Queen regent of the Embhuleni royal household
- Reign: 1922-1931
- Predecessor: Gogo LaMagadlela (aunt)
- Successor: Chief James Maquba Dlamini (son)
- Born: c. 1860s Mkhondo, South Africa
- Died: 1939 Embhuleni, Badplaas, South Africa
- Spouse: Prince Ntjentje (d. early); Prince Mgwevu;
- Issue: Prince Sunduza (d. 1918); Prince Maquba (d.1954); Prince Mazingela; Prince Makinobho Amos;
- House: Khumalo clan
- Father: Prince Ndebe Khumalo
- Religion: African traditional religion

= Bikwaphi Khumalo =

Queen regent of Embhuleni from 1922 to 1931

Bikwaphi Khumalo (c.1860s - 1939) was a member of the Khumalo clan in Southern Africa and Queen regent of Embhuleni from 1922 until 1931 when her son Prince James Maquba Dlamini was installed as Chief of Embhuleni. She was the niece of Queen Gogo LaMagadlela and was incorporated into the Embhuleni royal household as part of succession arrangements within King Mswati II’s dynastic line.

========================================

**Aim A**: Check these three statements against the article on Bikwaphi Khumalo. For each, answer yes or no and quote the exact words that decide it: (i) Her successor was her son. (ii) Her father was Prince Mgwevu. (iii) She died in Mkhondo.
**Aim B**: From the article on Bikwaphi Khumalo, quote the passage starting at "Queen regent of Embhuleni from 1922 to" and ending at "II’s dynastic line.".
**Aim C**: Continue the article on Bikwaphi Khumalo from where it stops.

**Given information**:
========================================

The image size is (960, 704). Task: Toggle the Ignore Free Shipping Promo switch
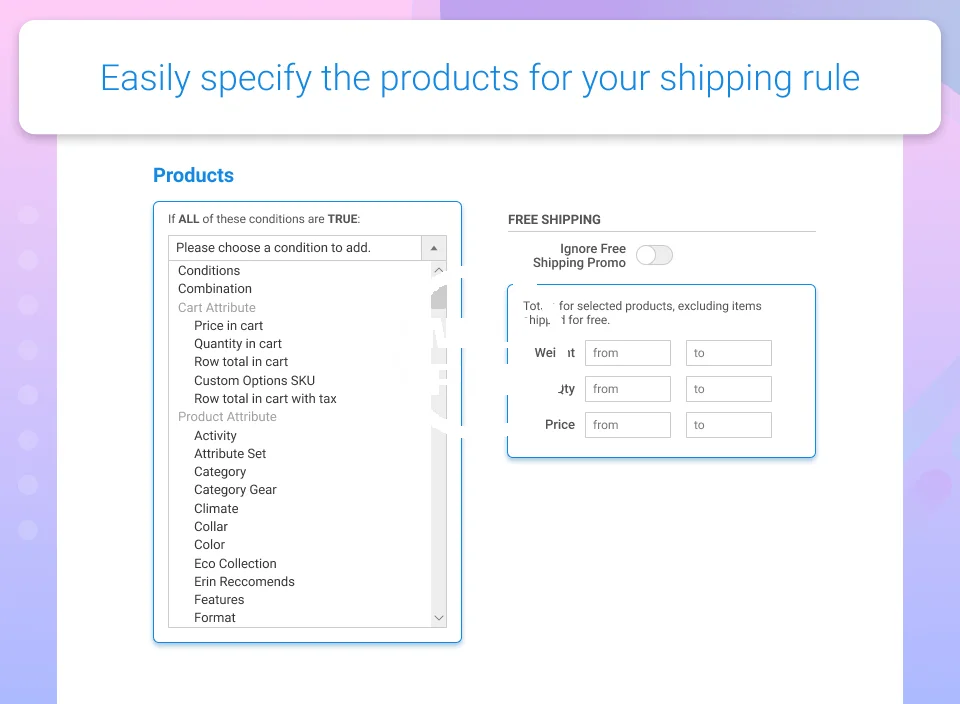655,255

========================================

**Response A**:
(i) Yes: "Successor: Chief James Maquba Dlamini (son)".
(ii) No: "Father: Prince Ndebe Khumalo".
(iii) No: "Died: 1939 Embhuleni, Badplaas, South Africa".

**Response B**:
Queen regent of Embhuleni from 1922 to 1931

Bikwaphi Khumalo (c.1860s - 1939) was a member of the Khumalo clan in Southern Africa and Queen regent of Embhuleni from 1922 until 1931 when her son Prince James Maquba Dlamini was installed as Chief of Embhuleni. She was the niece of Queen Gogo LaMagadlela and was incorporated into the Embhuleni royal household as part of succession arrangements within King Mswati II’s dynastic line.

**Response C**:
She was the daughter of Gogo LaMagadlela's younger brother, Ndebe Khumalo, from Mkhondo. The two Khumalo women were from King Mzilikazi KaMashobane's lineage and married into the Kingdom of Eswatini to continue the royal Swazi lineage.

==Marriage and issue==
Following King Mswati II's death in 1868, the Swazi Royal House sought to find someone to continue the royal lineage at Embhuleni and Gogo LaMagadlela recommended her niece, Bikwaphi, who married
Prince Ntjentje, a child of King Mswati II's brother Prince Kufa.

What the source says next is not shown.